Against The Gods: The Remarkable Story of Risk, was published by John Wiley & Sons in September 1996 and won the Edwin G. Booz Prize for the most insightful, innovative management book published in 1996. In 1998, it was awarded the Clarence Arthur Kulp/Elizur Wright Memorial Book Award from The American Risk and Insurance Association (ARIA) as an outstanding original contribution to the literature of risk and insurance. The book has sold over 500,000 copies worldwide. A review in Kirkus described it as a "dense but compelling model of how the world works". A review in the Regional Review of the Federal Reserve Bank of Boston wrote the book is about "the limits of rationality in explaining our choices". A 2010 review by Venkatesh Rao said the "book suffers from a major flaw that almost makes it worthless: it was first published in 1996, with a second printing in 1998. The infamous Black-Scholes-Mertens Long-Term Capital Management (LTCM) fiasco and 1998 bailout by Clinton didn't make it into the book... What saves the book is a general tone of rather old-fashioned caution".

In 1992 Capital Ideas: The Improbable Origins of Modern Wall Street was published by The Free Press in Canada and Maxwell Macmillan International in the US and has since become a worldwide guide to modern investment theories and practices. Capital Ideas Evolving, the follow-up to this seminal work, was published in May 2007 by John Wiley and Sons.

Streetwise: The Best of The Journal of Portfolio Management, edited by Peter L. Bernstein and Frank J. Fabozzi, was published in 1997 by Princeton University Press.

Earlier books include A Primer on Money, Banking and Gold (Random House 1965), as well as Economist on Wall Street (Macmillan 1970), and The Price of Prosperity (Doubleday, 1962), in addition to two books on government finance co-authored with Robert Heilbroner.

Bernstein's other books are The Power of Gold: The History of an Obsession, published in the fall of 2000 by John Wiley and Sons, Wedding of the Waters: The Erie Canal and the Making of a Great Nation, published in 2005 by W.W. Norton & Co.

==Bibliography==
- Bernstein, Peter L. (2007). "Capital Ideas Evolving"
- Bernstein, Peter L. (2005). "Special Real Estate Issue"
- Bernstein, Peter L. (2005). "Wedding of the Waters: The Erie Canal and the Making of a Great Nation"
- Bernstein, Peter L. (2000). "The Power of Gold: The History of an Obsession"
- Bernstein, Peter L. (1998). "Investment Management"

(DATA SECTION)
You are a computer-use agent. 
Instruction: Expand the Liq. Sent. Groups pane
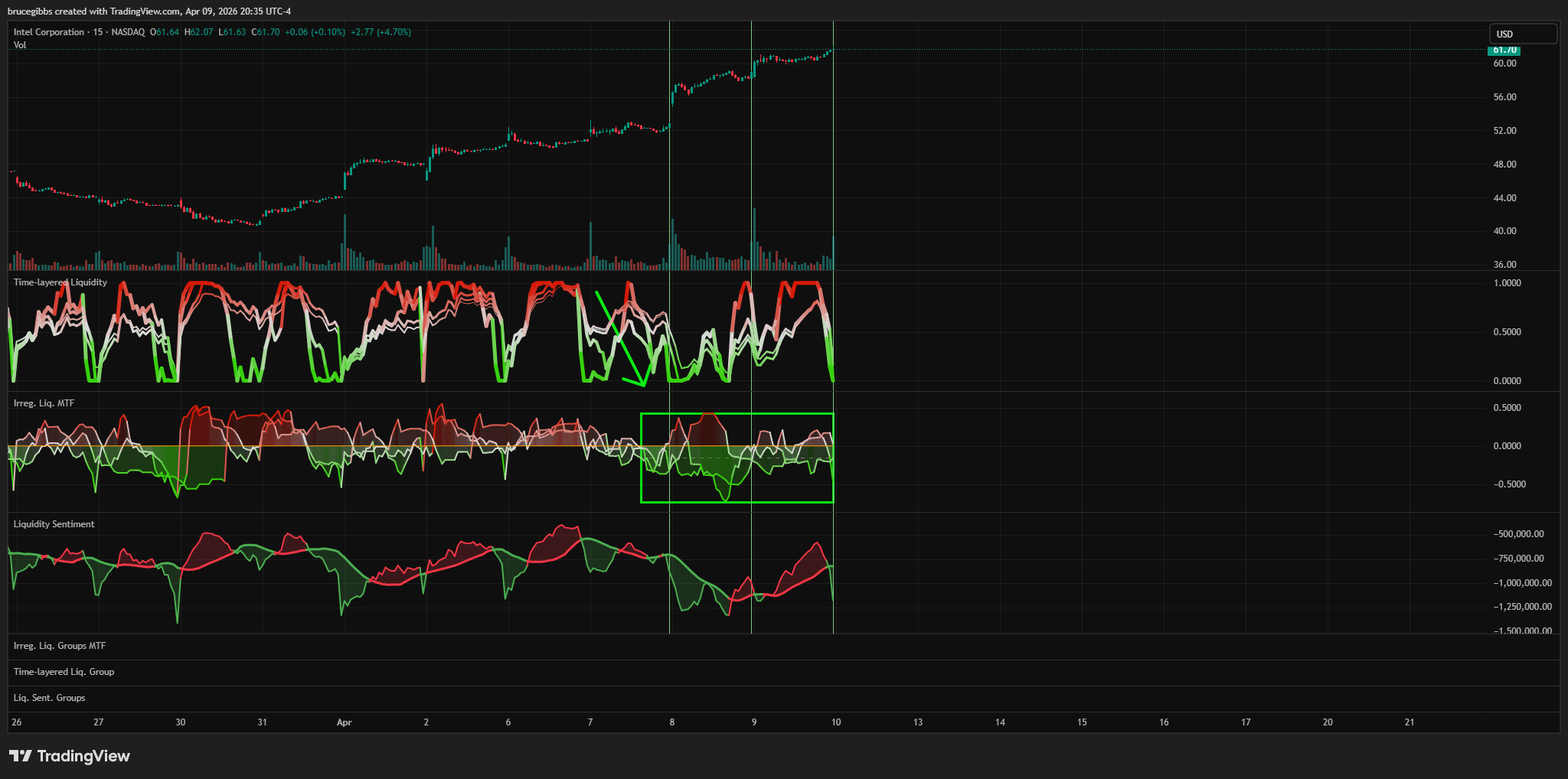coord(50,698)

(WORK TO COMPLETE)
A. Write out the passage on Peter L. Bernstein's books word for word, from "Earlier books include" up to and including "Norton & Co.".
B. Extend the passage on Peter L. Bernstein's books by continuing it from its final line.

(OUTPUTS IN ORDER)
A.
Earlier books include A Primer on Money, Banking and Gold (Random House 1965), as well as Economist on Wall Street (Macmillan 1970), and The Price of Prosperity (Doubleday, 1962), in addition to two books on government finance co-authored with Robert Heilbroner.

Bernstein's other books are The Power of Gold: The History of an Obsession, published in the fall of 2000 by John Wiley and Sons, Wedding of the Waters: The Erie Canal and the Making of a Great Nation, published in 2005 by W.W. Norton & Co.

B.
- Bernstein, Peter L. (1997). "Streetwise: The Best of The Journal of Portfolio Management"
- Bernstein, Peter L. (1996). "Against The Gods: The Remarkable Story of Risk"
- Bernstein, Peter L. (1995). "The Portable MBA in Investment"
- Bernstein, Peter L. (1992). "Capital Ideas: The Improbable Origins of Modern Wall Street"
- Heilbroner, Robert L. (1989). "The Debt and the Deficit: False Alarms/Real Possibilities"
- Bernstein, Peter L. (1983). "International Investing"
- Bernstein, Peter L. (1978). "Security Selection and Active Portfolio Management"
- Bernstein, Peter L. (1977). "The Theory and Practice of Bond Portfolio Management"
- Bernstein, Peter L. (1977). "Portfolio Management and Efficient Markets: Theoretical Relevance and Practical Applications"
- Bernstein, Peter L. (1970). "Economist on Wall Street: Notes on the Sanctity of Gold, the Value of Money, the Security of Investments, and Other Delusions"
- Bernstein, Peter L. (1965). "A Primer on Money, Banking, and Gold"
- Heilbroner, Robert L. (1963). "A Primer on Government Spending"
- Bernstein, Peter L. (1962). "The Price of Prosperity: A Realistic Appraisal of the Future of our National Economy"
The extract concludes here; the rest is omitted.